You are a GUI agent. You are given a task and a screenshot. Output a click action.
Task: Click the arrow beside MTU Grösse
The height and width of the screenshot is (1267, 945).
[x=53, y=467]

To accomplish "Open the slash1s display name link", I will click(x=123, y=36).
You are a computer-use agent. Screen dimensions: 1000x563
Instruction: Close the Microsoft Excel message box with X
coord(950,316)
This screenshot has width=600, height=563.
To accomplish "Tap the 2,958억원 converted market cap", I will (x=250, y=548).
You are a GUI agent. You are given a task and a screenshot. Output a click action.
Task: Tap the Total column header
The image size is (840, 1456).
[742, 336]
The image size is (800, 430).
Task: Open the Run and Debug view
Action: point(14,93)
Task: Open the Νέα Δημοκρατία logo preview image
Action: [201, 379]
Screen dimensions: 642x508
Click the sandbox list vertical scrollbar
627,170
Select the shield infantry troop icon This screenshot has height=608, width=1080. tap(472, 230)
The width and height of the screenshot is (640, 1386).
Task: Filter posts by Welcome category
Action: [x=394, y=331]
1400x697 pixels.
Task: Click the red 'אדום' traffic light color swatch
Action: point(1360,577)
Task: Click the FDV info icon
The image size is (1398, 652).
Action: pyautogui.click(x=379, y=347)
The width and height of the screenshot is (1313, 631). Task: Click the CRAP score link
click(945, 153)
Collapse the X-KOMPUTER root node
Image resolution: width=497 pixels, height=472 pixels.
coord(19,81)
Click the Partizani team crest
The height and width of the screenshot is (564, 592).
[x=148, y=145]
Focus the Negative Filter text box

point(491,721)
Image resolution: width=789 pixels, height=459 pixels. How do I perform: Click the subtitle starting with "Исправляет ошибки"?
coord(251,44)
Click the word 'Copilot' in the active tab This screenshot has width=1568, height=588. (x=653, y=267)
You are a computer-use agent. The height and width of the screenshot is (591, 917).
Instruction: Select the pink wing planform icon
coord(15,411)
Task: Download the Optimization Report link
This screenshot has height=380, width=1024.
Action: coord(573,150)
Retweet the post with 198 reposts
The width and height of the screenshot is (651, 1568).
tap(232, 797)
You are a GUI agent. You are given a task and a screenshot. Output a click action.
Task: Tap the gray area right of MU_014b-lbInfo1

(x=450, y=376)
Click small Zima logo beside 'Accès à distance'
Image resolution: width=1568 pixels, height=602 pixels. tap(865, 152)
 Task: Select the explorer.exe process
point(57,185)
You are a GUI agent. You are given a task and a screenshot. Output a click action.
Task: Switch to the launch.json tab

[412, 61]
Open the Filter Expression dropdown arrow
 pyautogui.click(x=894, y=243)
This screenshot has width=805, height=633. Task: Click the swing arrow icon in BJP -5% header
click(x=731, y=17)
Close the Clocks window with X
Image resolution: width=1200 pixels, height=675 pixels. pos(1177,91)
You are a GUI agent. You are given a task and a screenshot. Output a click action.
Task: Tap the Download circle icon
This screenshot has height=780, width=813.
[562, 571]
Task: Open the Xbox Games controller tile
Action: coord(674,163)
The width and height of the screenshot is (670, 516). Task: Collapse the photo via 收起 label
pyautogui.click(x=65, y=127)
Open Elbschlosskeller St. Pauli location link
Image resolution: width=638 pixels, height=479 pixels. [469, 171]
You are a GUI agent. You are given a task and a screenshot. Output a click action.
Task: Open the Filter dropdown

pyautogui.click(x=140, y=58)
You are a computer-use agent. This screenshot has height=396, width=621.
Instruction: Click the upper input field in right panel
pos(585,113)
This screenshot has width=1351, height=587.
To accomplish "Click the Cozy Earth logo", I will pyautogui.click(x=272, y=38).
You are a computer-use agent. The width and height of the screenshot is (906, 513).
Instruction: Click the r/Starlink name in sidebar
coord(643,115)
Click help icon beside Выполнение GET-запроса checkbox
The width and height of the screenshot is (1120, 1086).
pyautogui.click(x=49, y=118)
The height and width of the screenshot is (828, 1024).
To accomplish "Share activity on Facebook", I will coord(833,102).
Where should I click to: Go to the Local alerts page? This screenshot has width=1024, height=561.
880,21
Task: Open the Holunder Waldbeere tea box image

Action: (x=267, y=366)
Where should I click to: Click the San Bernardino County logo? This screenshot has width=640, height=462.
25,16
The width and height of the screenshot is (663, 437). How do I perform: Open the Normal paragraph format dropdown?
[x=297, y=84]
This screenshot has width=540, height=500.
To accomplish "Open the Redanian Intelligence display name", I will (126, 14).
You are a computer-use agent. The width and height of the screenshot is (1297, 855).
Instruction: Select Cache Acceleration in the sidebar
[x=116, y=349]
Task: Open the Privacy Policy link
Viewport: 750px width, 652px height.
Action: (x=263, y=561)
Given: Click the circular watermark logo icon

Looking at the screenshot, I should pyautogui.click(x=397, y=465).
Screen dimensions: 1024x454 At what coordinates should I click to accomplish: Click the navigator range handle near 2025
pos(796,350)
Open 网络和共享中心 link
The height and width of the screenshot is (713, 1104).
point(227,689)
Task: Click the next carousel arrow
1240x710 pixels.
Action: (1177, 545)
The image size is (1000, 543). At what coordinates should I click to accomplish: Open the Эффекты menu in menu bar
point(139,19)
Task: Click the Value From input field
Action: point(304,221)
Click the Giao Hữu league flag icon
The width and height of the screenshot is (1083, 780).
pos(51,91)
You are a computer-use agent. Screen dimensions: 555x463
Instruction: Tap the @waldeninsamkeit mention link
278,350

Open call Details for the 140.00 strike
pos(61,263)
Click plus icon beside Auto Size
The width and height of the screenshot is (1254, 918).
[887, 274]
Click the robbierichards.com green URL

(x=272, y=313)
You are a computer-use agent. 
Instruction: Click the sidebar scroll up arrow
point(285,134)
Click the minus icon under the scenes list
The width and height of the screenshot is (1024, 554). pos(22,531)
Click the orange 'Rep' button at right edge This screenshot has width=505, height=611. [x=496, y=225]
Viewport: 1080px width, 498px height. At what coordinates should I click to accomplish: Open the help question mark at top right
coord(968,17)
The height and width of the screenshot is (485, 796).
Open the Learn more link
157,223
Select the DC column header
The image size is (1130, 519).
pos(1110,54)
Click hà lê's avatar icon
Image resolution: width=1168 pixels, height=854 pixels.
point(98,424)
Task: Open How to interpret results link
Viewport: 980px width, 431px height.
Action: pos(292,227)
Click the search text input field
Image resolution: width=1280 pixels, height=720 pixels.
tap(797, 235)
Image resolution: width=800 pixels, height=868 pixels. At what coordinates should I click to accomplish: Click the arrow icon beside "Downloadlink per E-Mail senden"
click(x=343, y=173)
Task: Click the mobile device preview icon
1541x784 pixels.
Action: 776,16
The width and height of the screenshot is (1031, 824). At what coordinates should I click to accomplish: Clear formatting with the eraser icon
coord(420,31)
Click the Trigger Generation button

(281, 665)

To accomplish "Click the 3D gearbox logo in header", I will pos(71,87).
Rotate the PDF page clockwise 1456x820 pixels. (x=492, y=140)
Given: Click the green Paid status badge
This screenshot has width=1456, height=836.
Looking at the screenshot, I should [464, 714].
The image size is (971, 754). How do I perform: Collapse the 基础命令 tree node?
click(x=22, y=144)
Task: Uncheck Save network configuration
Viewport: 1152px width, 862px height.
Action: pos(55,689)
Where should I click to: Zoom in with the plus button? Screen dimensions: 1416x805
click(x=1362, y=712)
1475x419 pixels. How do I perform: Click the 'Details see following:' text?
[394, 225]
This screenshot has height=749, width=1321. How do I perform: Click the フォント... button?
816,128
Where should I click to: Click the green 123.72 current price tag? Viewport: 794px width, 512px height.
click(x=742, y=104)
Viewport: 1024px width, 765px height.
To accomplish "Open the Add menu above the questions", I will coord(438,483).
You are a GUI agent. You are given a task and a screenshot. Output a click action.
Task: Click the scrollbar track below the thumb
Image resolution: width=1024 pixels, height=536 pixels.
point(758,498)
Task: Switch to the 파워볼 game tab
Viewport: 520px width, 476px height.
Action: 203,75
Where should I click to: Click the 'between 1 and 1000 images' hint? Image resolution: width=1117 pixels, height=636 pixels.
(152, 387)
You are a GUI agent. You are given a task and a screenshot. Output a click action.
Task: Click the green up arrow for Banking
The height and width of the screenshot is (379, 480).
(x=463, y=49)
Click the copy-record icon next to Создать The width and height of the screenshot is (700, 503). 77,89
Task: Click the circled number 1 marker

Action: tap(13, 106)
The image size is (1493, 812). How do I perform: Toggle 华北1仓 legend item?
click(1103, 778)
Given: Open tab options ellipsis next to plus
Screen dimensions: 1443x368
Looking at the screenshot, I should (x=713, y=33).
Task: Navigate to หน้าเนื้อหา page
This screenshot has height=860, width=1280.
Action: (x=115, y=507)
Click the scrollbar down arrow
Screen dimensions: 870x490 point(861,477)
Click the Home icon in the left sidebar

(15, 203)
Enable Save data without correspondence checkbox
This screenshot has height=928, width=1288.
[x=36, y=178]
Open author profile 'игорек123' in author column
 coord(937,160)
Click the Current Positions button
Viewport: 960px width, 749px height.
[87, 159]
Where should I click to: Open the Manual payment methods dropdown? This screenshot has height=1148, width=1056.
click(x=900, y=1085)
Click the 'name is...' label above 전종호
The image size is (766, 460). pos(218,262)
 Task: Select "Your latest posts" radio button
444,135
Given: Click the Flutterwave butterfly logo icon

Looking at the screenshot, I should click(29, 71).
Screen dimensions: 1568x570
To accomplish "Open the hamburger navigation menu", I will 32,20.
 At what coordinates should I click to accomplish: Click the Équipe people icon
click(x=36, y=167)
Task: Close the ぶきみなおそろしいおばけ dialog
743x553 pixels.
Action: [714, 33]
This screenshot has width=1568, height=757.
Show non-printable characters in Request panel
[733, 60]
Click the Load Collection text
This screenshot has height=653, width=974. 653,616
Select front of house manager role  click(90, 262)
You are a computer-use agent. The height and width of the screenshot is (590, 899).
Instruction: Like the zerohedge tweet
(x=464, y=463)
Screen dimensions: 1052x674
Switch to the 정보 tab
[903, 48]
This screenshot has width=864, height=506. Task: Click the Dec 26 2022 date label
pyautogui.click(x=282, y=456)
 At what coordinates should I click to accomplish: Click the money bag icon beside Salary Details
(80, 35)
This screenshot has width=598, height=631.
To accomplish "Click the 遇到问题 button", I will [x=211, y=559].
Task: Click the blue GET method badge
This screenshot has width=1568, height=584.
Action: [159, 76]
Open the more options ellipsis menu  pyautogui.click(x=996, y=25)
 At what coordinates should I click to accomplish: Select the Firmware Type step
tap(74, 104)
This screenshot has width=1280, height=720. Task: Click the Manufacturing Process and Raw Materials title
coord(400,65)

• [Task statement]
Each line in the listing that contains "badge" should be returned.

• [Task answer]
Given: Click the green Paid status badge
Task: Click the blue GET method badge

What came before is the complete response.